**SHORT PROBLEM:** Count the lines in the data below that contain the string "dropdown", treating uppercase and lowercase as different. Reply with the number only.

**RECORD EXCERPTS:**
--- start ---
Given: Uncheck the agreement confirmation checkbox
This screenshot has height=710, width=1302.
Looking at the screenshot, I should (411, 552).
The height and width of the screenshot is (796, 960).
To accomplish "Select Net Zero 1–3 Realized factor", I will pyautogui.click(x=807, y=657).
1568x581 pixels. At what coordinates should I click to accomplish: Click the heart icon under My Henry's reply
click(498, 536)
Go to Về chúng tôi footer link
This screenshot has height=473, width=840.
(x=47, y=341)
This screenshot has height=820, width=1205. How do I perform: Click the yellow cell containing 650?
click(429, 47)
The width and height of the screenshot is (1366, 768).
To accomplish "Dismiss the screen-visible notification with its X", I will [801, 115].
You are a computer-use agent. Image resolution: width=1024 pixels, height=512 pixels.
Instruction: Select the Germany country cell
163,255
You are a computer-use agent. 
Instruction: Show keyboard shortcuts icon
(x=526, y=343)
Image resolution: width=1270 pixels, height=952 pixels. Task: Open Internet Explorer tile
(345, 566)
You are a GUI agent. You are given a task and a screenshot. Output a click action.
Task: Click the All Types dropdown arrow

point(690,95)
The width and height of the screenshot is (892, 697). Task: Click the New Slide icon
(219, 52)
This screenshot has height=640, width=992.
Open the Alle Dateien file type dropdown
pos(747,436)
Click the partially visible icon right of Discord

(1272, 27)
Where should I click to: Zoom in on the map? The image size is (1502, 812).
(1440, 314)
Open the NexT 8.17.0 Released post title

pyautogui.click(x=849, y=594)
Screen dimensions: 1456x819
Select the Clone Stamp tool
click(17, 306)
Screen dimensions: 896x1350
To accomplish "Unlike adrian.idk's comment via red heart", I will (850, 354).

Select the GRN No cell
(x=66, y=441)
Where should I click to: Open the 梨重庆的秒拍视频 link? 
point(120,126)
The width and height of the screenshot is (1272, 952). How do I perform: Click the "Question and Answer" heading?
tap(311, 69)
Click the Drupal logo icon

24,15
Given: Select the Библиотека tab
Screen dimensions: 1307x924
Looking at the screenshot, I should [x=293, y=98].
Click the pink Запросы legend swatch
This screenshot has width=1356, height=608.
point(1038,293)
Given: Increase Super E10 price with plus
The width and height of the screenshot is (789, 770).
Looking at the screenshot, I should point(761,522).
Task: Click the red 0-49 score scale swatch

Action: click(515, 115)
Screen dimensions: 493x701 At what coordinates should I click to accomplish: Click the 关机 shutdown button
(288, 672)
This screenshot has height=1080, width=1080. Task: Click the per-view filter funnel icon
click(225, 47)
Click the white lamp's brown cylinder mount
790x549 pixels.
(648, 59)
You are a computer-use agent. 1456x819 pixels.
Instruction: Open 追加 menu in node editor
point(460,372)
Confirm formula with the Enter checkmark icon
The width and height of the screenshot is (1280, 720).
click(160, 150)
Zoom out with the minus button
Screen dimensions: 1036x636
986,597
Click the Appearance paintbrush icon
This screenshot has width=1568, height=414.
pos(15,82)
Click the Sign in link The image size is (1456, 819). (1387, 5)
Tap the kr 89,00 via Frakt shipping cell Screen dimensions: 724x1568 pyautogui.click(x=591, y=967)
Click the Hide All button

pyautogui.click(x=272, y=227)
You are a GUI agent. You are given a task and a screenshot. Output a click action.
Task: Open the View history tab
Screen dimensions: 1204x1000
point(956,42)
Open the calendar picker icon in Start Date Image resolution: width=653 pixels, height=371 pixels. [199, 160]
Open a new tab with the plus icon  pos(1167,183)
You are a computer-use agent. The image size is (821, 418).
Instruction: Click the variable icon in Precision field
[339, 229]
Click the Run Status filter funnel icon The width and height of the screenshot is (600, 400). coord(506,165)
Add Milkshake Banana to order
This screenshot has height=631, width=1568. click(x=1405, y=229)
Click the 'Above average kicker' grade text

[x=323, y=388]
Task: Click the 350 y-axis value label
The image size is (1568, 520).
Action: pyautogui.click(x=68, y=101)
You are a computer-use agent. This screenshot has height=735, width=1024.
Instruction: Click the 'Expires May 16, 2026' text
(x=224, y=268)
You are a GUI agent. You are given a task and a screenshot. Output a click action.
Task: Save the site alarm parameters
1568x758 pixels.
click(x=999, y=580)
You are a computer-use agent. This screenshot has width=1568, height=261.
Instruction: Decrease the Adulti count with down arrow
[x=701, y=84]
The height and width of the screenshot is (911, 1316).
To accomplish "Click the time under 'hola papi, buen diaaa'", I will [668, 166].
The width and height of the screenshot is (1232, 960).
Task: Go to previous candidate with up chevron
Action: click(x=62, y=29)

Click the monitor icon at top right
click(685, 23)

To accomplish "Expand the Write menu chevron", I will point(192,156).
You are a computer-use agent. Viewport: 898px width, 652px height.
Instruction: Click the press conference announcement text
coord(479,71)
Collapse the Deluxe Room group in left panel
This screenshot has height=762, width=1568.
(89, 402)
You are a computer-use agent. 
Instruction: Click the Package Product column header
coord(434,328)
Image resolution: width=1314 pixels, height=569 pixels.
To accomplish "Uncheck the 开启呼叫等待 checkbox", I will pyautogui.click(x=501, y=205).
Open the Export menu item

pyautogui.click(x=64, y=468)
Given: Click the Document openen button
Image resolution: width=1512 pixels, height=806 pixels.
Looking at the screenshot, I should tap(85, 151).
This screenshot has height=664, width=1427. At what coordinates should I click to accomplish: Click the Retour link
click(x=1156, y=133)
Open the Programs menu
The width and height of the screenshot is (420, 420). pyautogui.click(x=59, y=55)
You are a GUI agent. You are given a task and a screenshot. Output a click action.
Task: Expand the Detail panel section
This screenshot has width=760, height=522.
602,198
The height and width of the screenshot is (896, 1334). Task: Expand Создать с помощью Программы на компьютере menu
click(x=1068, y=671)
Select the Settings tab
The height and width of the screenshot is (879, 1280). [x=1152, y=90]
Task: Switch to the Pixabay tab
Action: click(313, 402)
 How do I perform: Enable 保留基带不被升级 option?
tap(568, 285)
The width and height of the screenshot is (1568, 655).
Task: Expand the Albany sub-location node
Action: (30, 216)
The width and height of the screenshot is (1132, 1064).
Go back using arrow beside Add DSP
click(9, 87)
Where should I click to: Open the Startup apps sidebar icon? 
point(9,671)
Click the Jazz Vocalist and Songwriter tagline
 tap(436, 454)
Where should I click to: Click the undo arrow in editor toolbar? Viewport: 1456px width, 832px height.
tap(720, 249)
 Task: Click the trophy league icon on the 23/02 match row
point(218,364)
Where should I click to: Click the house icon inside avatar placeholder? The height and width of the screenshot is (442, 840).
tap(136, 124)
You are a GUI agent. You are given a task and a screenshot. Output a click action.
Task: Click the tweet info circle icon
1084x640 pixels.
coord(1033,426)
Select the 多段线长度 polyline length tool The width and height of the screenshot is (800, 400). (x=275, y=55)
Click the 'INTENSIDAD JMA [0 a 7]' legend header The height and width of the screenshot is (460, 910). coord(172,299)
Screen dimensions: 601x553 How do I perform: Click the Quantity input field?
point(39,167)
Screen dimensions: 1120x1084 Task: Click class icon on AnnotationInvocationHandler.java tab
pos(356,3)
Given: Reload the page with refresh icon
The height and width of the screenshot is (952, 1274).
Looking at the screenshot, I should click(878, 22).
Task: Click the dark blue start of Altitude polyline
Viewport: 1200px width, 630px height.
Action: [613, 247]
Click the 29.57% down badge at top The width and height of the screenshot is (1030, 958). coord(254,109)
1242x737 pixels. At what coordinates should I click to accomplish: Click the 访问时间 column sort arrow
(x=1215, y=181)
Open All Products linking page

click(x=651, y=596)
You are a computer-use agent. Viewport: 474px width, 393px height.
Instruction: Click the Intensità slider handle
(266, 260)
--- end ---
**RESULT OF THIS EXERCISE:** 2